The Mal Paharia people, also known as Maler or Malers, are an indigenous people of India, mainly living in the states of Jharkhand and West Bengal. They are the original inhabitants of the Rajmahal Hills, known today as the Santal Parganas division of Jharkhand. They are listed as a Scheduled Tribe by the governments of West Bengal, Bihar and Jharkhand. They speak the Malto language, a Dravidian language, as well as a poorly-documented Indo-Aryan Mal Paharia language.

== History ==
During Muslim rule in Bengal, the Mal Paharias developed a friendly relationship with local landlords. Under this agreement, Mal Paharia lands were divided into tappa headed by sardars, who in turn had authority over the manjhi: village head. The sardars acted as a lawkeeping force among the Mal Paharia in return for which they were given a certain amount of land by the plains people. Passes leading to the hills were guarded by Mal Paharia outposts as well as forts of the plains people. This system ensured relatively friendly relationships between the hill and plains people. Once a year, this arrangement was renewed with a feast in the plains between the landlords and sardars.
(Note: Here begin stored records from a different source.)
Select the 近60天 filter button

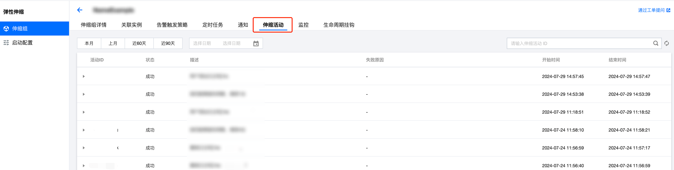(x=139, y=43)
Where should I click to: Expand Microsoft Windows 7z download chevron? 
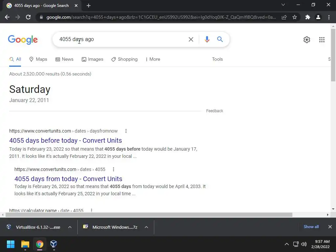(x=146, y=227)

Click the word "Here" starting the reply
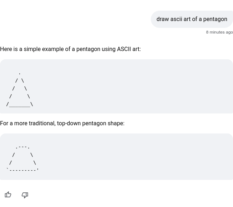coord(6,49)
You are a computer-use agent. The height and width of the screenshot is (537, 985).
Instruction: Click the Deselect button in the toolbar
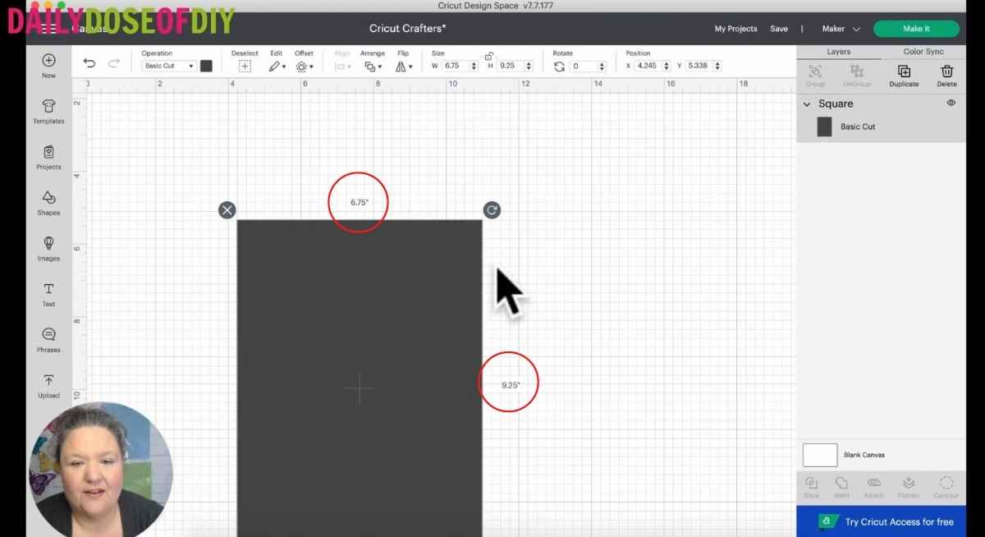pos(245,66)
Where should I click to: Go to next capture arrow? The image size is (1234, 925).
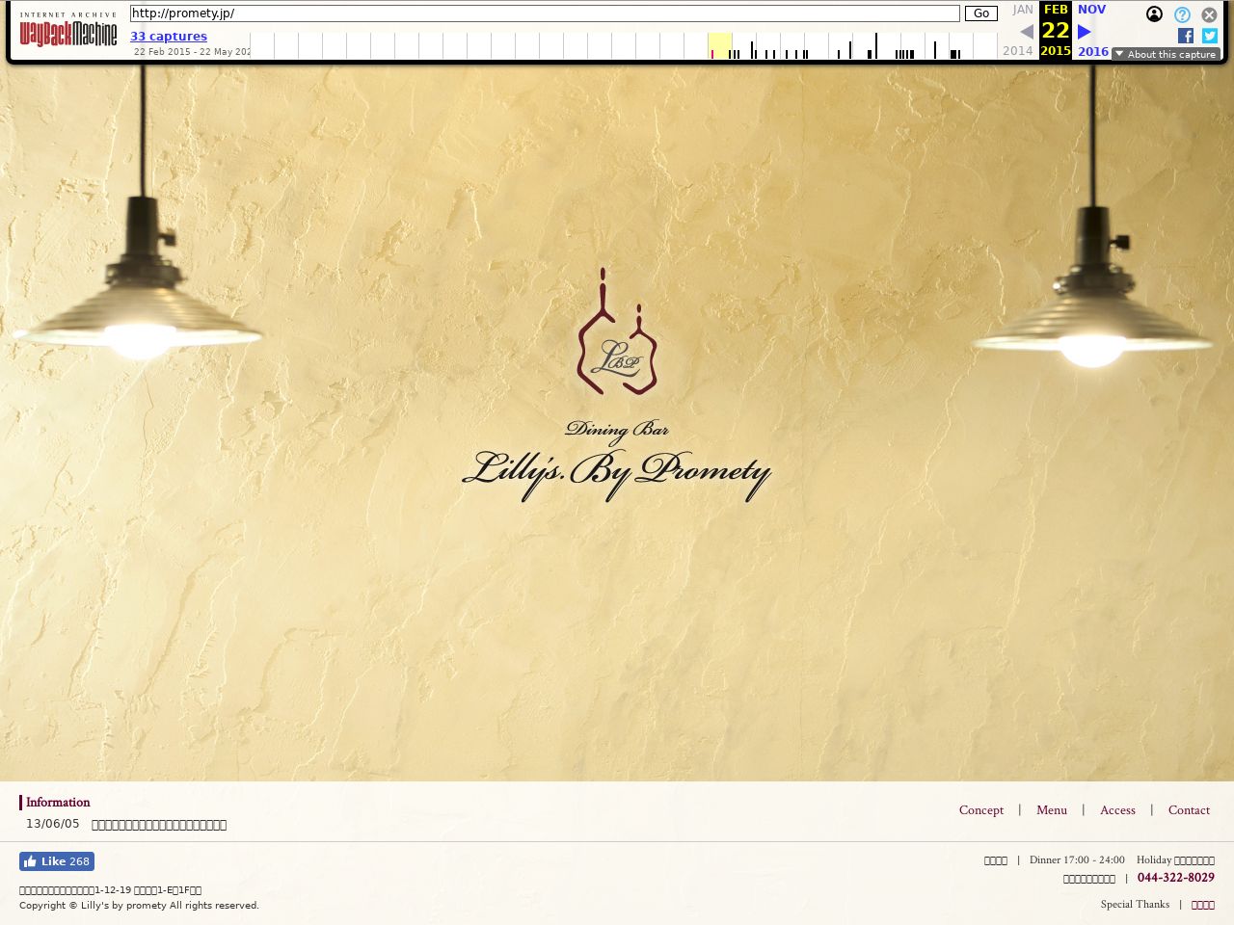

However, when the Mal Paharias tried to assert their independence again, they were betrayed by the Zamindars who killed many of their headmen and lead them into becoming raiders. Travel on the south bank of the Ganga near Rajmahal Hills became almost impossible, and British messengers were robbed and murdered. Despite many British attempts to suppress them, the Mal Paharias fought back by luring British forces into the jungle, where the British rifles were useless and Paharia's poisoned arrows were ideal. Finally, in 1778, the British proposed a "pacification" scheme where money and lands were restored to the sardars, and the forts of the landlords were taken over by EIC officials. Many Mal Paharias were recruited into a new British force: first using traditional bows and arrows, and eventually using British weaponry. This Paharia regiment, the Bhagalpur Hill Rangers, continued until the 1857 revolt and the reorganisation of British forces there.

The government also tried to settle the Mal Paharias in the plains as settled agriculturalists to make the land productive, but this did not work. Instead, the British brought in Santal cultivators from the southeastern part of the Chota Nagpur Plateau, who settled in the wasteland in large numbers starting in the 1830s. The Mal Paharias fiercely resisted the entry of the Santals into their lands, a struggle that would continue until the 1850s when Santal numbers became overwhelming. The entry of the Santals generally cut the Mal Paharias off from significant contact with those in the plains. Eventually, their territory became known as Santal Parganas. Santal Parganas would continue to be a division of various administrative units, most recently the state of Jharkhand created in 2000.

Today, the Paharias have become an insignificant minority in their own lands. Their literacy rate is an abysmal 1%, despite the many government schemes that have tried to uplift them. Most villages of the tribe lack basic facilities such as drinking water or sanitation, very few have government jobs and none have become involved in politics. The Paharias have formed several associations to fight for the restoration of their lands and the upliftment of their socio economic condition.

==Society==
The Mal Paharias who live in the southern hills of Damin-i-koh and in the south and east of Santhal Parganas have been Hinduised. Among themselves they speak a variety of Bengali, but with others they speak Bengali and Hindi. The Bengali and Devenagari scripts are used by them. The Mal Paharias survive on agriculture and forest produce. Rice is their staple food. Pulses like moong, masur, Kulthi and lar are consumed. They are non-vegetarians, but do not eat beef. Both men and women drink liquor, which may be home-made or bought from the market. They smoke indigenous cheroots, and chew tobacco mixed with lime (khaini) and betel.

== Religion ==
The Mal Paharias follow a solar deity called Dharmer Gosain like their Sauria Paharia counterparts.